▸ Teks Sumber
━━━━━━━━

Menjawab berbagai tanggapan itu, Mardani sempat bersekukuh bahwa kesepakatan ala Tanbu itu untuk melindungi masyarakatnya. Meskipun ia mengetahui kesepakatan tersebut  bertentangan, bahkan melanggar Perda Nomor 3 Tahun 2008. "Kami tidak akan membuat kesepakatan itu kalau tidak ada pelanggaran. Karena, kami pernah turun ke jalan malah dicueki para sopir," terangnya.
Namun demikian, di penghujung waktu, sekitar pukul 12.30 Wita, Mardani tegas menyatakan kesepakatan itu bukan produk hukum, dan perda kedudukannya lebih tinggi. Jadi otomatis kesepakatan itu gugur dengan sendirinya.

━━━━━━━━

▸ Ketentuan Tugas 1
Salin ulang baris-baris entri di bawah tanpa perubahan, mulai dari awal entri sampai baris yang memuat "tap(878, 30)", termasuk baris itu. Jangan sertakan gambar dalam jawaban.

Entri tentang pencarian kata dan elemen
━━━━━━━━

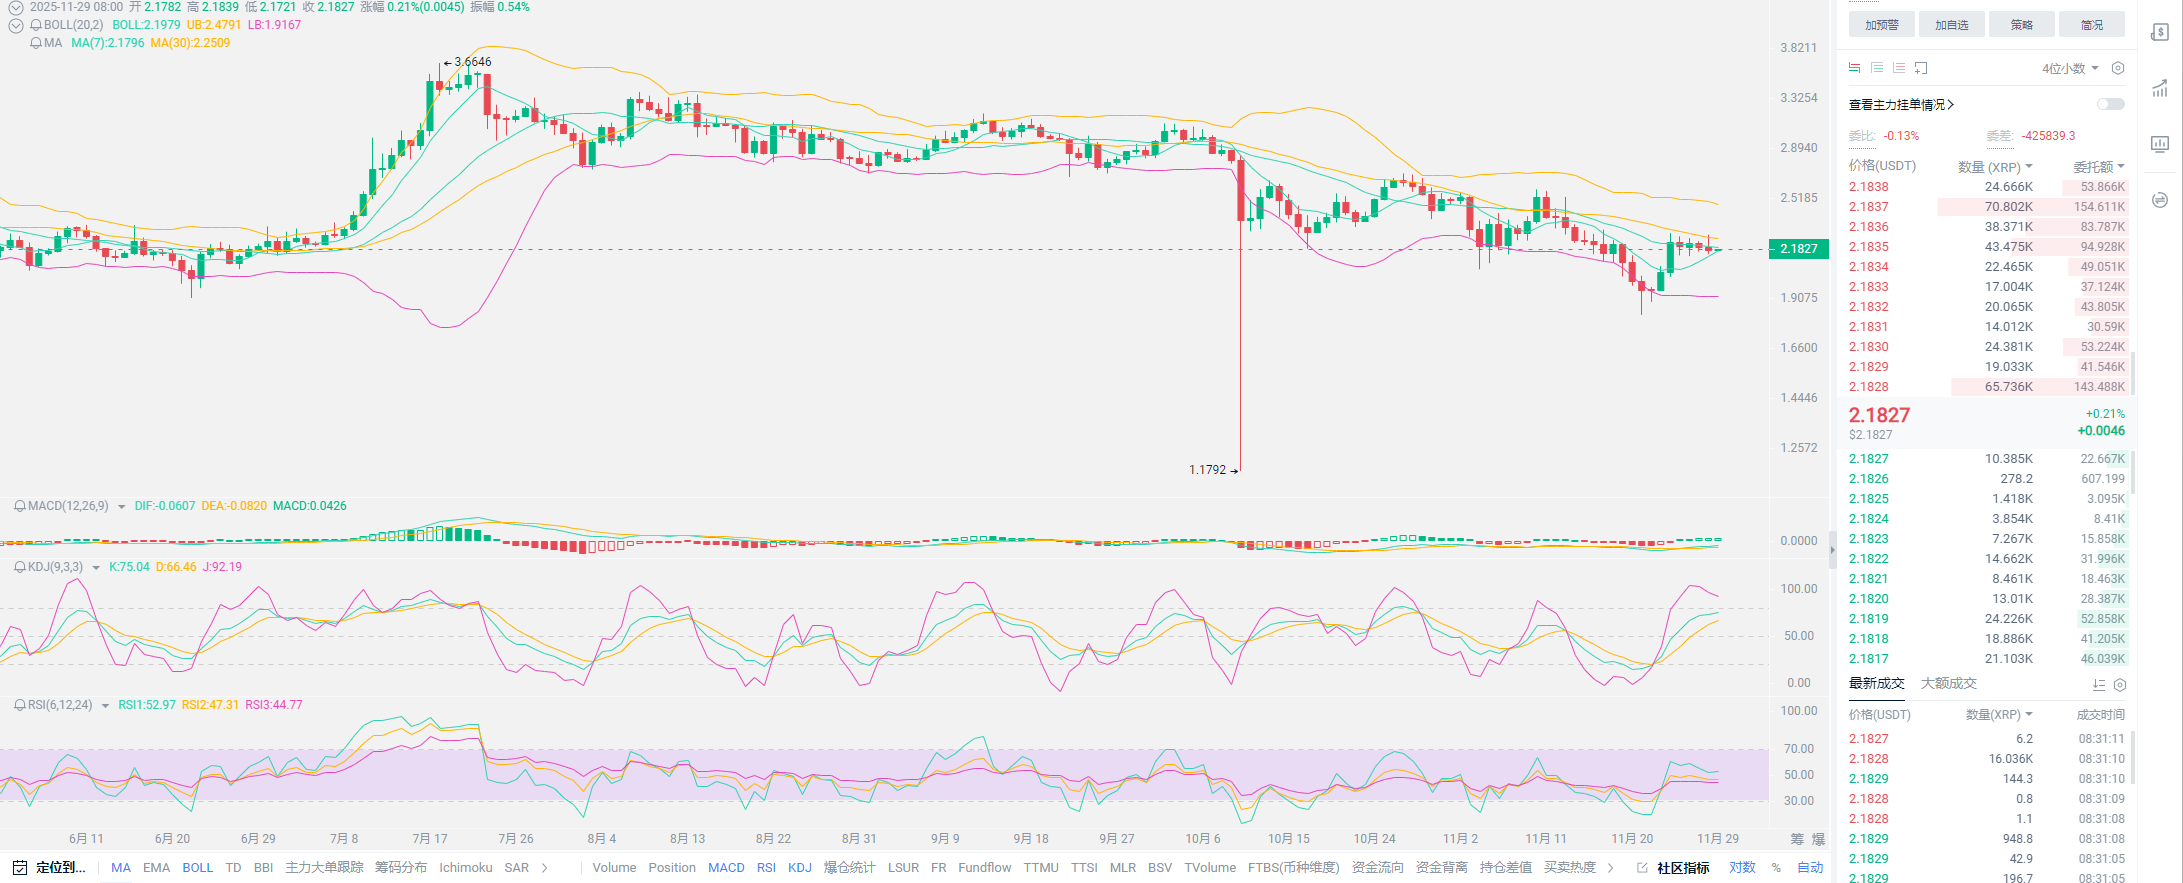Click the 加预警 button

point(1881,25)
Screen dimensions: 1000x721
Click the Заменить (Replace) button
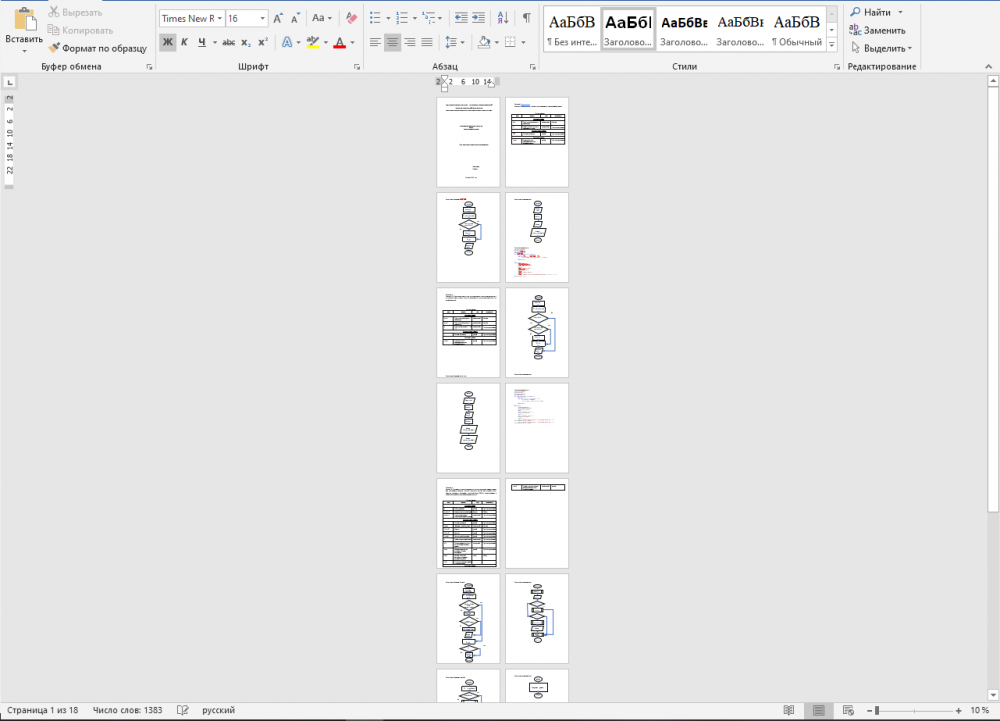tap(878, 30)
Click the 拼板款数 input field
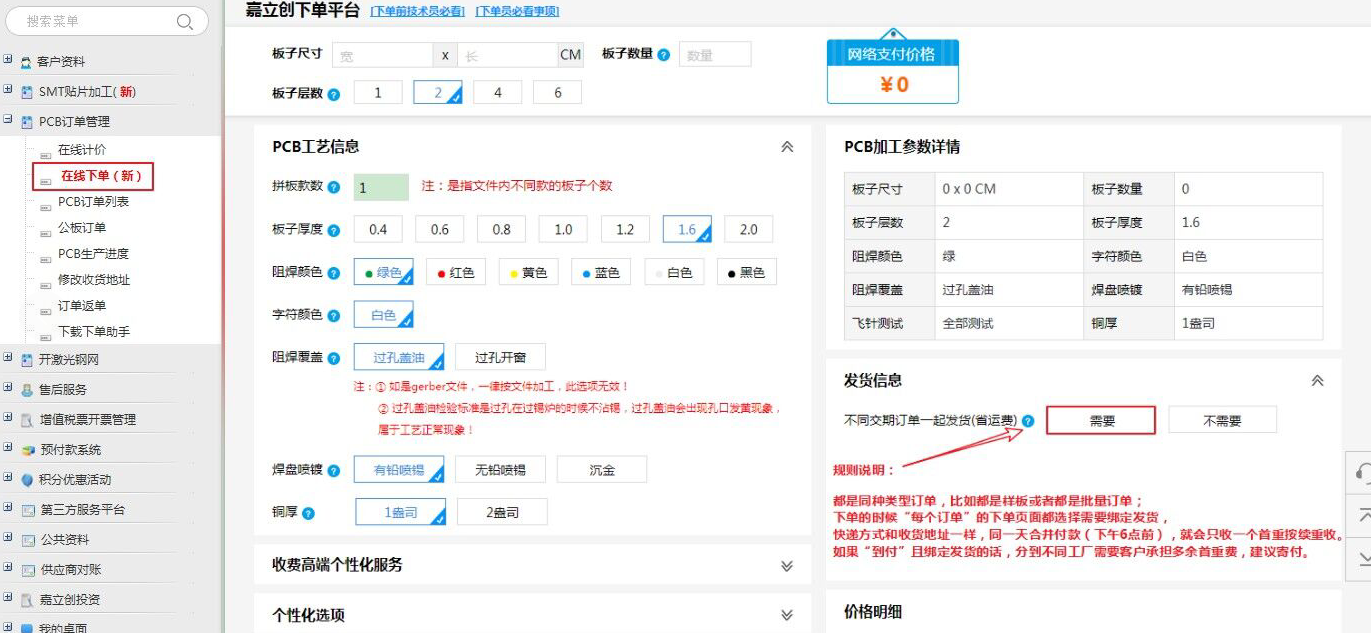This screenshot has height=633, width=1371. (x=381, y=187)
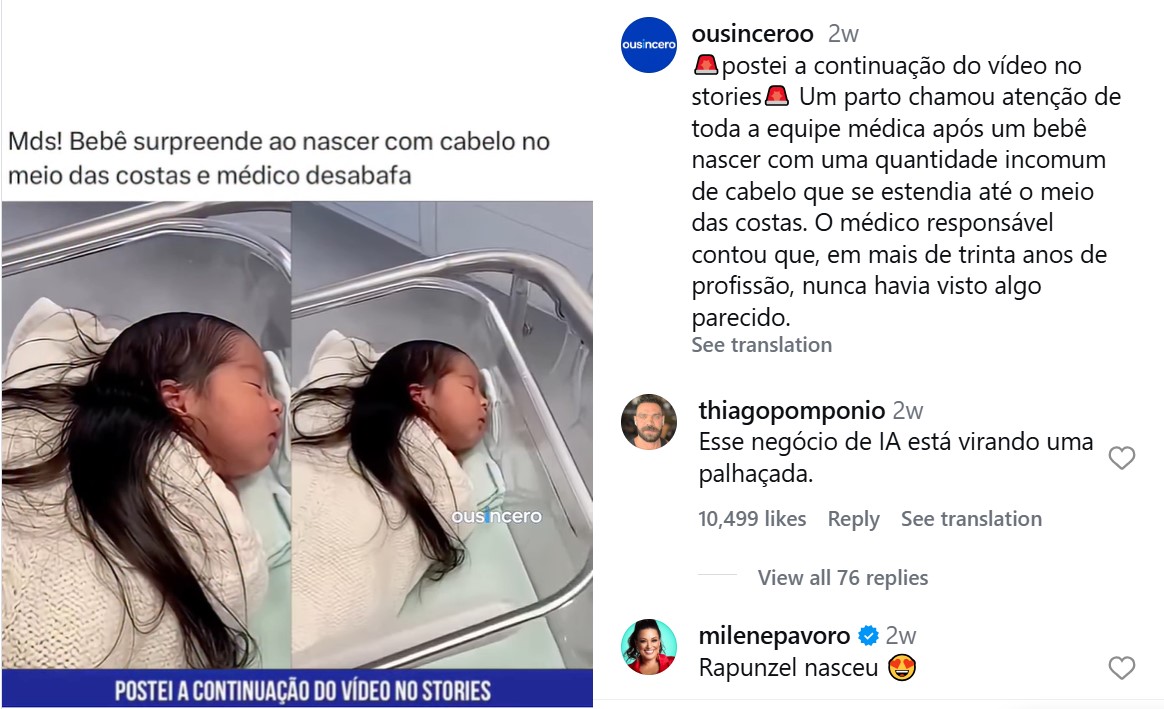Click the blue stories continuation banner
Screen dimensions: 1164x709
tap(298, 688)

━━━━━━━━

▸ Ketentuan Tugas 2
Menurut teks sumber tentang kesepakatan ala Tanbu, sekitar pukul berapa Mardani menyatakan bahwa kesepakatan itu bukan produk hukum?

▸ Jawaban Benar 1
Click the 加预警 button

point(1881,25)
Screen dimensions: 1000x721
Click the Заменить (Replace) button
tap(878, 30)

▸ Jawaban Benar 2
Sekitar pukul 12.30 Wita.